**TEXT EXCERPT**
FORGET-LOCAL removes the most recently defined local from the local dictionary:
: FORGET-LOCAL ( SIGNED -- ) ?COMPILE NEGATE #LOCALS +! SPACE@ LOCAL-SPACE LINK @ HERE - ALLOT HERE DUP CAST CDATA -> UNSIGNED @ 1+ + ALIGNED CAST DATA -> ADDRESS @ LINK ! SPACE! ;The size in cells of the local is expected on the data stack. This parameter is used to update #LOCALS. Next, FORGET-LOCAL deallocates the space occupied by the local. And finally, the pointer to the latest local has to be updated as well. This is a little bit tricky, because FORGET-LOCAL has to calculate the address of the link field of the removed local by traversing its name field. Remember that the system variable LINK contains a pointer to the name field of the latest dictionary entry in the name space or in the local name space.

**DATA TO EXAMINE**
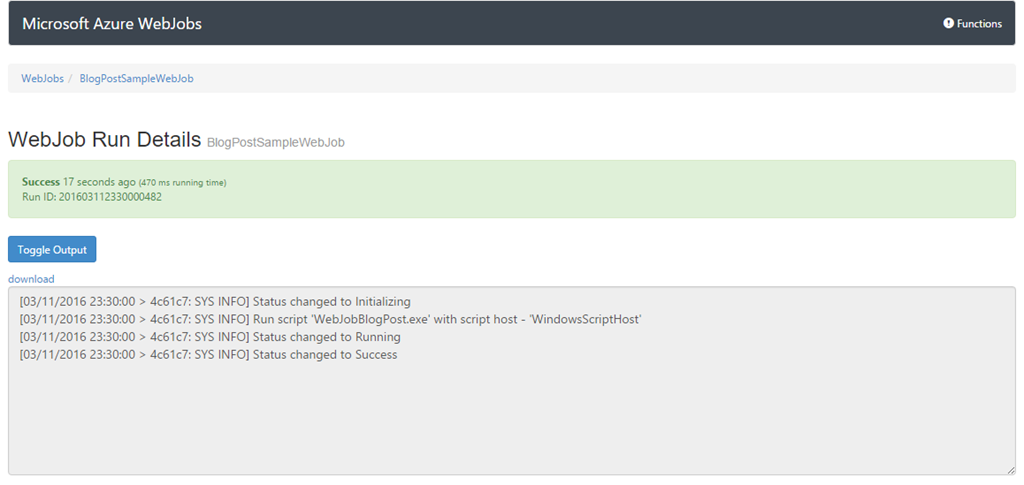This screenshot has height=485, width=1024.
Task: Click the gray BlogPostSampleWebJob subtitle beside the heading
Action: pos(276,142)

* * *

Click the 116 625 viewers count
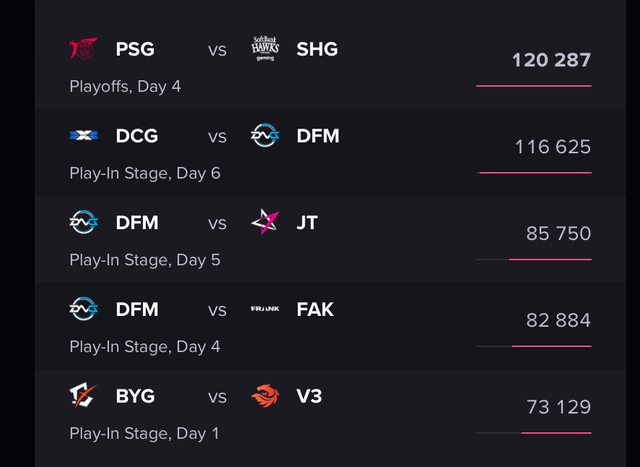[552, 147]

**EXERCISE DIRECTIONS**
Extract the passage from the text on FORGET-LOCAL, starting with "FORGET-LOCAL removes the" and going on through "local name space.". The records have nothing to do with what is asked here.

**SOLUTION**
FORGET-LOCAL removes the most recently defined local from the local dictionary:
: FORGET-LOCAL ( SIGNED -- ) ?COMPILE NEGATE #LOCALS +! SPACE@ LOCAL-SPACE LINK @ HERE - ALLOT HERE DUP CAST CDATA -> UNSIGNED @ 1+ + ALIGNED CAST DATA -> ADDRESS @ LINK ! SPACE! ;The size in cells of the local is expected on the data stack. This parameter is used to update #LOCALS. Next, FORGET-LOCAL deallocates the space occupied by the local. And finally, the pointer to the latest local has to be updated as well. This is a little bit tricky, because FORGET-LOCAL has to calculate the address of the link field of the removed local by traversing its name field. Remember that the system variable LINK contains a pointer to the name field of the latest dictionary entry in the name space or in the local name space.